Michael Z. Leonard scite author profile

Both the ostensibly aversive effects of unpredictable episodes of social stress and the intensely rewarding effects of drugs of abuse activate the mesocorticolimbic dopamine systems. Significant neuroadaptations in interacting stress and reward neurocircuitry may underlie the striking connection between stress and substance use disorders. In rodent models, recurring intermittent exposure to social defeat stress appears to produce a distinct profile of neuroadaptations that translates most readily to the repercussions of social stress in humans. In the present review, preclinical rodent models of social defeat stress and subsequent alcohol, cocaine or opioid consumption are discussed with regard to: (1) the temporal pattern of social defeat stress, (2) male and female protocols of social stress-escalated drug consumption, and (3) the neuroplastic effects of social stress, which may contribute to escalated drug-taking.

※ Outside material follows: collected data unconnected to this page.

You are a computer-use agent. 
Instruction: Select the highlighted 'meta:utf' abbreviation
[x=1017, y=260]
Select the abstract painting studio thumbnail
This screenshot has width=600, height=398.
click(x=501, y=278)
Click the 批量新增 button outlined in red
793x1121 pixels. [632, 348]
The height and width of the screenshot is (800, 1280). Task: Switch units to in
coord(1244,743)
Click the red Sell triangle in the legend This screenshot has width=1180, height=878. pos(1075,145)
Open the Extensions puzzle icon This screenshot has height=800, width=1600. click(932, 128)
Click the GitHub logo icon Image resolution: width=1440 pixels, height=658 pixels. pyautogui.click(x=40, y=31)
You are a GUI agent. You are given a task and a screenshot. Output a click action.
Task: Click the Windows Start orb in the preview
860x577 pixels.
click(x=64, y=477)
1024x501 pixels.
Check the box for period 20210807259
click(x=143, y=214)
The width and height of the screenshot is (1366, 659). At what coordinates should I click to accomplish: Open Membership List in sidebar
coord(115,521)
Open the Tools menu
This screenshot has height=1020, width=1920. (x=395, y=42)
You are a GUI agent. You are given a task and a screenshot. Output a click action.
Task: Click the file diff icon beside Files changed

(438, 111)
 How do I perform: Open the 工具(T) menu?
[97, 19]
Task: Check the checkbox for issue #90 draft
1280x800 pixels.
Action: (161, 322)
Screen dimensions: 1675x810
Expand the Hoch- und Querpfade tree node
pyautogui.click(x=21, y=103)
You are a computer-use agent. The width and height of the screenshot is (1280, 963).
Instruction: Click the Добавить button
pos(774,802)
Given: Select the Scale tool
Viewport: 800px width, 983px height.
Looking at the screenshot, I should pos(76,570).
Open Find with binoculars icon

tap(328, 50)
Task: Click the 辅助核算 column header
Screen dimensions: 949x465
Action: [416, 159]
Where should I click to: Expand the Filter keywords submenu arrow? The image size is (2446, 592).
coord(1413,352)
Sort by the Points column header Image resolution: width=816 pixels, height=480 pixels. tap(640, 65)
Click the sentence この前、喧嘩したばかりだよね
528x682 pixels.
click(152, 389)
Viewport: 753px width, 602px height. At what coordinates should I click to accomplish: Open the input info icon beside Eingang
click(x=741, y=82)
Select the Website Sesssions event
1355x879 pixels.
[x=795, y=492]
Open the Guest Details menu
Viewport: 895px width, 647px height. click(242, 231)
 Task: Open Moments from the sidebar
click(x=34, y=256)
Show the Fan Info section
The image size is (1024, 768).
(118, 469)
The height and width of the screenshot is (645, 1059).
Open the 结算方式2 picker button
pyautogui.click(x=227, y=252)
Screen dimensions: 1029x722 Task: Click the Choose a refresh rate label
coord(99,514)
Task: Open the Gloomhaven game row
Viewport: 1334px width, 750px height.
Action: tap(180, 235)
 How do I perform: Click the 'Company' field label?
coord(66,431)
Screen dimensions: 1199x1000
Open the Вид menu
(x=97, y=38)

Neuroadaptations in corticotropin-releasing factor (CRF) and CRF modulation of monoamines in the ventral tegmental area and the bed nucleus of the stria terminalis are highlighted as potential mechanisms underlying stress-escalated drug consumption. However, the specific mechanisms that drive CRF-mediated increases in dopamine require additional investigation as do the stress-induced neuroadaptations that may contribute to the development of compulsive patterns of drug-taking.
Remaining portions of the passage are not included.